Alex Smith, as he has done many times before, chased down a bad snap that sailed over his head, but this time he scooped it up cleanly, scrambled to the sidelines, and not only threw it away, but threw it into the end zone to draw a pass interference penalty that set up Touchdown #1. Josh Morgan caught about 4 straight 3rd down passes for successful conversions. Justin Smith is still forcing his opposite number to hold him virtually every play. Exiled Eagle David Akers still has 50+ yard field goal range. Ted Ginn caught a couple drive-extending passes and almost gave me cause to recycle that Kick Return TD picture again (I will wear that one out at the slightest provocation) There are some good signs with this team, and things to get encouraged over.

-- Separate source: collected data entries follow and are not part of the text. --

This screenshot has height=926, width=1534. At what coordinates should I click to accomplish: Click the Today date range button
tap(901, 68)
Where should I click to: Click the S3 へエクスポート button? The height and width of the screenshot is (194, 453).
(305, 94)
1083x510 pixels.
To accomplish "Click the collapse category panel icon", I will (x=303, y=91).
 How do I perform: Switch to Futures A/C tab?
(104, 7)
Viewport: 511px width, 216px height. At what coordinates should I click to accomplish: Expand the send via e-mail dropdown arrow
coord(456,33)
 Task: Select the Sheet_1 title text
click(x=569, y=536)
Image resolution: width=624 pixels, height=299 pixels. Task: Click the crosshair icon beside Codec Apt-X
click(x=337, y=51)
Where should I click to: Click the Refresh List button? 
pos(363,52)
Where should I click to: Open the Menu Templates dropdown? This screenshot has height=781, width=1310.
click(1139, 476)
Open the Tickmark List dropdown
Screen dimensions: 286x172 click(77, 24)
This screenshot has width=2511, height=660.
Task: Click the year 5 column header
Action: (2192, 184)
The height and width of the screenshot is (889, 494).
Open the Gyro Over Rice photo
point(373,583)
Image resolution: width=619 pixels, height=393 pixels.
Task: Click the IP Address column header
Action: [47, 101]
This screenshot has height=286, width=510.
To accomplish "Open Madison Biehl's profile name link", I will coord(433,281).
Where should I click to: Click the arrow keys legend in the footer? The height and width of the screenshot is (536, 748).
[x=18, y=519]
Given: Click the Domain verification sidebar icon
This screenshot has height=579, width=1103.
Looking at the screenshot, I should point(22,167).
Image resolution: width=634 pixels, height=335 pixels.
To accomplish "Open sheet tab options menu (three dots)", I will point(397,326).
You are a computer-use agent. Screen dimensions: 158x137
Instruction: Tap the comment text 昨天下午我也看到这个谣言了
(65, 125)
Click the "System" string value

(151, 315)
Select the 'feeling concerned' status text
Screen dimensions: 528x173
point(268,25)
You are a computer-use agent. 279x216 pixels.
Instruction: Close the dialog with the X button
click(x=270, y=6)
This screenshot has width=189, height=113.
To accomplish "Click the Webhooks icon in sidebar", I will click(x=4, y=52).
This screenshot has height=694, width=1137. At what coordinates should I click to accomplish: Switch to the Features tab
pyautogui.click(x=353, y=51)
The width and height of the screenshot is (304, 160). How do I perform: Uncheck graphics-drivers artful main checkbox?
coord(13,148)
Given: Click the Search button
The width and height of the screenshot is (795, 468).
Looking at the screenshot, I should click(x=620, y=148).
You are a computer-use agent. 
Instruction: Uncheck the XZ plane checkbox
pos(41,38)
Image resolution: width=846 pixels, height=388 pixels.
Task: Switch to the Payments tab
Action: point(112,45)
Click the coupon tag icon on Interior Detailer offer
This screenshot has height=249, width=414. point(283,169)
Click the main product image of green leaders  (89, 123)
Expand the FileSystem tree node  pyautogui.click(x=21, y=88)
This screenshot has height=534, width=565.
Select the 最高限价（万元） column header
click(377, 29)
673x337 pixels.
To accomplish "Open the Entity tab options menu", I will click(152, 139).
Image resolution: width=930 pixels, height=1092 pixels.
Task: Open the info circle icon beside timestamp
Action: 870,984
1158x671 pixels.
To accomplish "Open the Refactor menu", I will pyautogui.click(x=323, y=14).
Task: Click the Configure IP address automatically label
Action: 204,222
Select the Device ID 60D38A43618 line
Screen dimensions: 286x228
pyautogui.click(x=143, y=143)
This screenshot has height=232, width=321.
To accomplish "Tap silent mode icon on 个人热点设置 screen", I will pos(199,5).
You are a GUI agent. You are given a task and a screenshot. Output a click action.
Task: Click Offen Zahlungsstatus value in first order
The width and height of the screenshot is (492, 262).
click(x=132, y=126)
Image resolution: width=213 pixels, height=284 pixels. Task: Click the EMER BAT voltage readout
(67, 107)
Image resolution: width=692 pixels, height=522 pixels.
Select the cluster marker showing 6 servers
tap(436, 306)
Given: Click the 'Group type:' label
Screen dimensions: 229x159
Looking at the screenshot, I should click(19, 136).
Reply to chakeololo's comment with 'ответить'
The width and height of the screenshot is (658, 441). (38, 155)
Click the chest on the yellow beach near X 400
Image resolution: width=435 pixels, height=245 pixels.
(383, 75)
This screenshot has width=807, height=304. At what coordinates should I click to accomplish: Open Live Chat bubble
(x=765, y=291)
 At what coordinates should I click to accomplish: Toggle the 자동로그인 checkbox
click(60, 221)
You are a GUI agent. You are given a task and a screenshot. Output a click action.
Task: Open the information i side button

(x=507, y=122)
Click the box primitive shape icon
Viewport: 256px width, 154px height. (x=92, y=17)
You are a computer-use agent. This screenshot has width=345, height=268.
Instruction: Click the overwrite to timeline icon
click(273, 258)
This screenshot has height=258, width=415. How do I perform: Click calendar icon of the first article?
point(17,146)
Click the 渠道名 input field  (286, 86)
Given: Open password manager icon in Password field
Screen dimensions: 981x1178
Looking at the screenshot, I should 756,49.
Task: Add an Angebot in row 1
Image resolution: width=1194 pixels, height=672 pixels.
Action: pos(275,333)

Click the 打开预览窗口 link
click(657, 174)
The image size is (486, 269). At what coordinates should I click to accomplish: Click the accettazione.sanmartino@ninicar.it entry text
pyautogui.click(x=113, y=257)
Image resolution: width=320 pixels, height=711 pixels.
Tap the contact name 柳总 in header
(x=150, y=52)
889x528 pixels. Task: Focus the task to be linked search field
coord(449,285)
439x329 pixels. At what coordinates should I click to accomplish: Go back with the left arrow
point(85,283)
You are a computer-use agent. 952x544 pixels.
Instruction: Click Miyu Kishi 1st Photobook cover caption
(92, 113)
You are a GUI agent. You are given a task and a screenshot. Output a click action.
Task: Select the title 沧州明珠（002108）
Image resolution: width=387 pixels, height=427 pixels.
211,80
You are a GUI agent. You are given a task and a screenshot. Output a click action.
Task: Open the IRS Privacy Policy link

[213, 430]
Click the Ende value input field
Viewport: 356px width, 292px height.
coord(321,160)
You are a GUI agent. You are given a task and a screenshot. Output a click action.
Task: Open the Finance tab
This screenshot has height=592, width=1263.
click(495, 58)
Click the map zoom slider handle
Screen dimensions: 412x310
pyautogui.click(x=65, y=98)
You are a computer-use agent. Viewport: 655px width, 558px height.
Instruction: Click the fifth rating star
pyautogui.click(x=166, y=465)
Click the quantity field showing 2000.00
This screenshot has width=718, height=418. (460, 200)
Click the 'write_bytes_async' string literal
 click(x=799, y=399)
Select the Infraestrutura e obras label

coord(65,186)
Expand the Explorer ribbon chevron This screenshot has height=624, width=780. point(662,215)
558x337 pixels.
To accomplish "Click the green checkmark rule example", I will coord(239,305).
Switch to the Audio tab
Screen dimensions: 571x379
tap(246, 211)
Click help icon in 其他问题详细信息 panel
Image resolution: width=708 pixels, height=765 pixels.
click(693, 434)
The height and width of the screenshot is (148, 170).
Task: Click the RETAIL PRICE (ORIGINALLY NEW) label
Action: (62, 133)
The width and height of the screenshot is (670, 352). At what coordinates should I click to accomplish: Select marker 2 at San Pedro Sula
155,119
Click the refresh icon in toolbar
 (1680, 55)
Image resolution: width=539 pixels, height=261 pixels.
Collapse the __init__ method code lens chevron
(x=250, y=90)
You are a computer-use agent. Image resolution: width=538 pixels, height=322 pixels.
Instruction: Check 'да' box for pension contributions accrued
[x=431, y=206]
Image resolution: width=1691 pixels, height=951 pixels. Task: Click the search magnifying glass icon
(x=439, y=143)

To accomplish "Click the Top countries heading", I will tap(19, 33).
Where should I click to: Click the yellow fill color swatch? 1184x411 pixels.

But there were not enough of them, yet, and so nobody else noticed, and the rest of the nation has no reason to be made to care. All people nationwide likely saw of this game was Tony Romo "courageously" demanding his helmet back at the end of the 3rd Quarter and throwing TD passes to Miles Austin. Progress, and the external validation of respect that comes with it, will have to wait for another week. When you have a 10 point lead with 7 minutes left, yet cannot hold the ball long enough to run that time off, that's a wasted opportunity.

And Thus Football-Watching America was forced to watch the
condensed version of THIS GUY being "Gritty". When you lose to the Cowboys,
you let ALL of America down. Sorry, everyone.

Next week: another chance against some old allies (Manny Lawson, Nate Clements, and Taylor Mays), in the skin of another old whipping boy in the good old days: The Bengals.

4 comments:

UpHere said...

The aurochs thing. So good. The Niners can still kiss my ass (no offense intended), but the aurochs thing......

Raven Mack said...

yeah, this was fun. I still hate the 49ers like almost no other team on earth, but still, you almost made me feel compassion. plus, they were playing the cowboys, so I was feeling weak towards you.

Whiouxsie said...

Oh believe me, I dream of the 49ers earning a new generation of Hate soon. The Steelers' resurgence and Dallas' semi-resurgence have us feeling more than a little left out, and of course the modern Patriots are sickeningly familiar to how things used to be out here. There's envy in our eyes when we look at those teams and compare them to ours.

Harbaugh constantly spoiling for a fight like the Joe Pesci character in Goodfellas is a nice start, because that'll get real obnoxious real fast with everyone else, but nothing gets the "FUCK those guys" feeling boiling quite like a playoff elimination. Shit, why do I hate Brett Favre so much? 95, 96, and 97. It really is that simple. I still can't stand the Giants for 1990, too.

Except everyone else kinda hates the Cowboys all the time, so it does feel like your team has let a nation down when they lose to Dallas, because now there's 31 fan bases who have to listen to those fairweather chests being thumped.

AERose said...

That Holley kid catching passes was hilarious to me because I think I was the only person who watched the shitty reality TV series he won to make it on the Dallas roster to begin with.